Negussey is a professor of civil and environmental engineering and currently leads Syracuse’s GEM Fellowship Program for qualified underrepresented students looking to pursue graduate degrees in applied science and engineering. As the Dean’s Faculty Fellow for Diversity and Inclusion, Negussey will work to strengthen the Graduate School’s success in recruiting students from diverse backgrounds, provide tangible support to current underrepresented graduate students, identify and administer graduate fellowship and related funding initiatives for underrepresented graduate students, and conduct trainings and outreach to enhance graduate diversity and inclusion work within academic departments.
“This is a meaningful opportunity to create positive change on our campus,” says Negussey. “I look forward to working closely with Peter Vanable and leaders within the schools and colleges to make a real difference to our graduate programs’ culture of diversity, inclusion and equity.” Link to SU News article.
Syracuse University is rolling out a new online platform designed to ensure that all student rental properties are listed accurately, registered with the City of Syracuse, and compliant with housing ordinances. The initiative is the result of a working group the University convened to assess off-campus student housing, led by Peter Vanable, Dean of the Graduate School. “The site will be a great resource for all students seeking off-campus housing,” says Vanable, “especially for first-year graduate international students, who often seek to finalize housing arrangements from afar, before arriving in the United States.”

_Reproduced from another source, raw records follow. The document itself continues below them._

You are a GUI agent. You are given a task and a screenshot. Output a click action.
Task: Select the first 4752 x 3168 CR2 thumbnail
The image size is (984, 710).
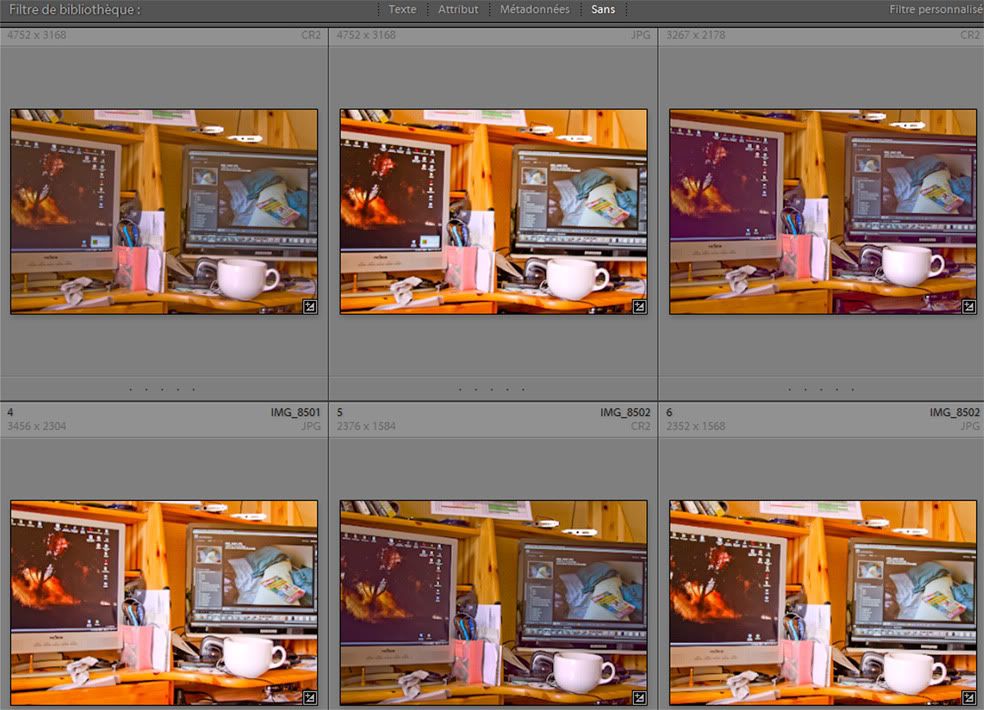tap(164, 211)
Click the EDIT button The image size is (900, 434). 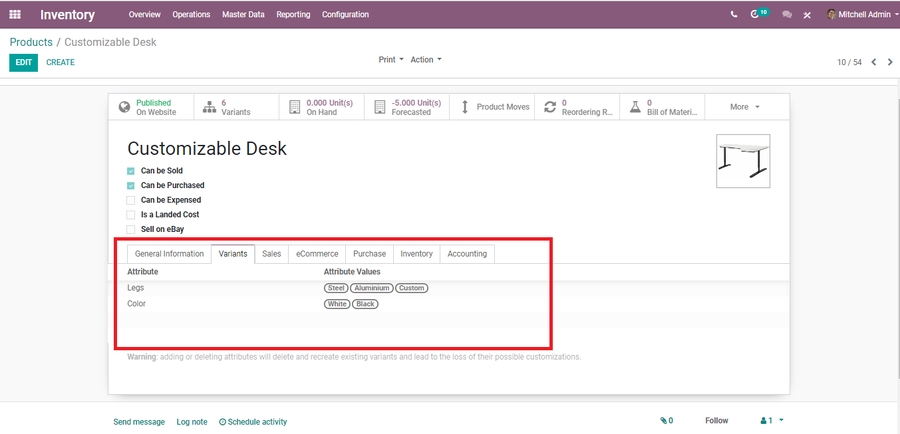pos(24,62)

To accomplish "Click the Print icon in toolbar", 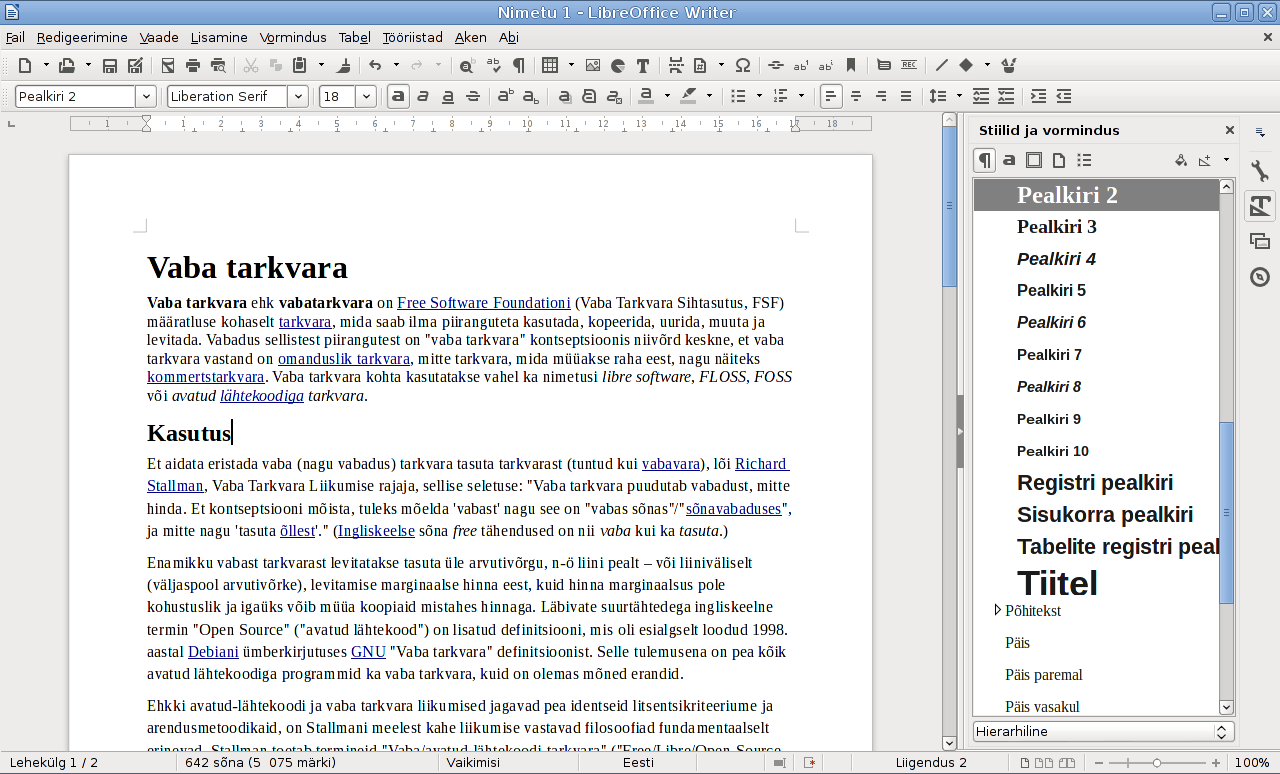I will tap(192, 66).
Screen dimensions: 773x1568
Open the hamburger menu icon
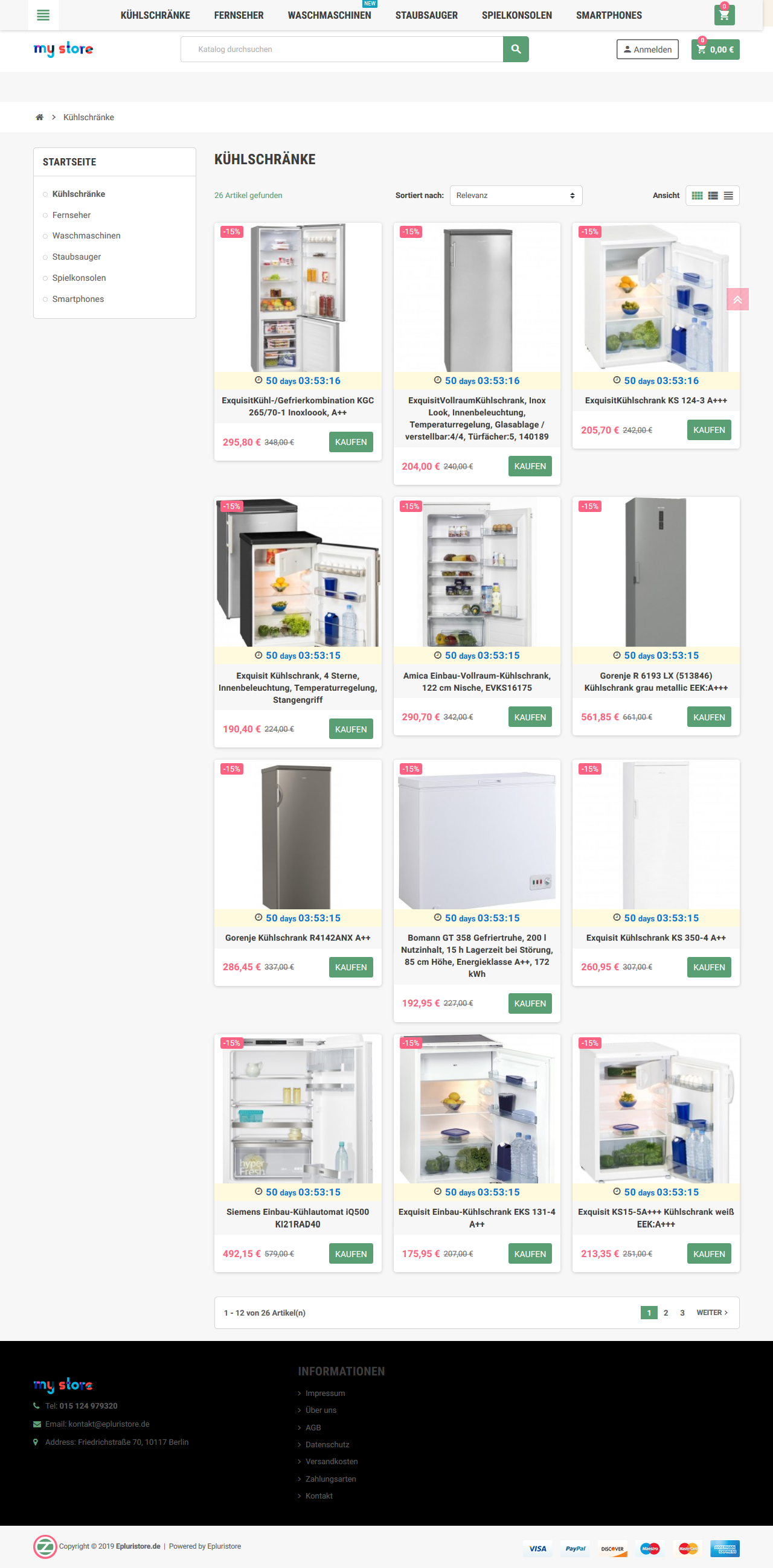43,15
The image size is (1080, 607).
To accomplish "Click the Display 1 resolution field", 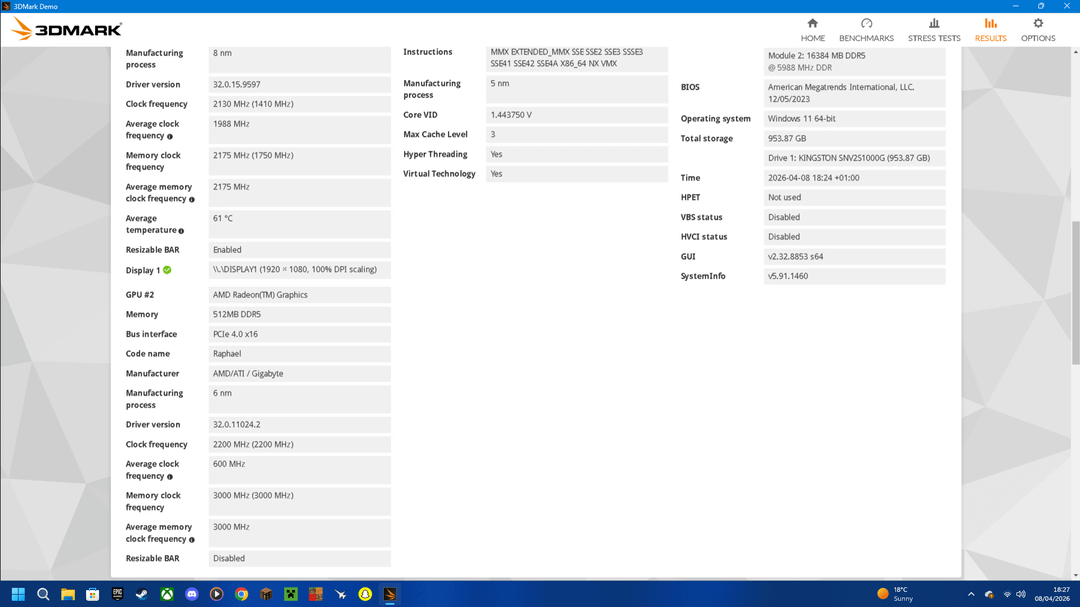I will click(x=299, y=270).
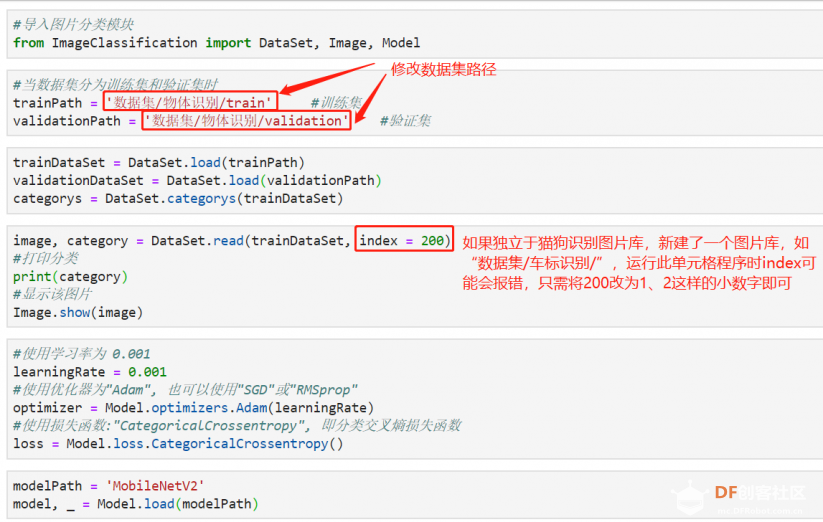Click the Model.optimizers.Adam line

(x=193, y=408)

Listed properties will include detailed information on the rental units and available amenities. Students will be able to search for off-campus housing using detailed search criteria and photos of the properties. The website will allow users to find roommates, post sublets, and access a message board, among other features. The platform will also include educational resources about living off campus, and a feedback mechanism. The platform will be live by the end of November. Link to SU News Article
Science Communication Workshop, November 1
As a scientist or engineer in the early stages of your career, the ability to effectively articulate complex scientific findings and technical ideas, especially to non-scientific audiences, is an invaluable asset. The written documents and oral presentations that you create and deliver are often the most visible outcome of your work, and so are critical for your professional success and advancement. With that in mind, the Graduate School and the GSO bring you
Communicating Science to Non-Scientists with Jean-luc Doumont (registration required)
Thursday, Nov. 1
Shemin Auditorium, Shaffer Art Bldg.
Nonscientists often see science as impenetrable and scientists as unsociable introverts hiding in labs. In turn, researchers wonder how they could possibly explain their work in a clear yet scientifically correct way to people outside their own field. This workshop explores the challenges of communicating science to nonscientists (and, to a point, to fellow scientists as well) and proposes strategies that help overcome these challenges.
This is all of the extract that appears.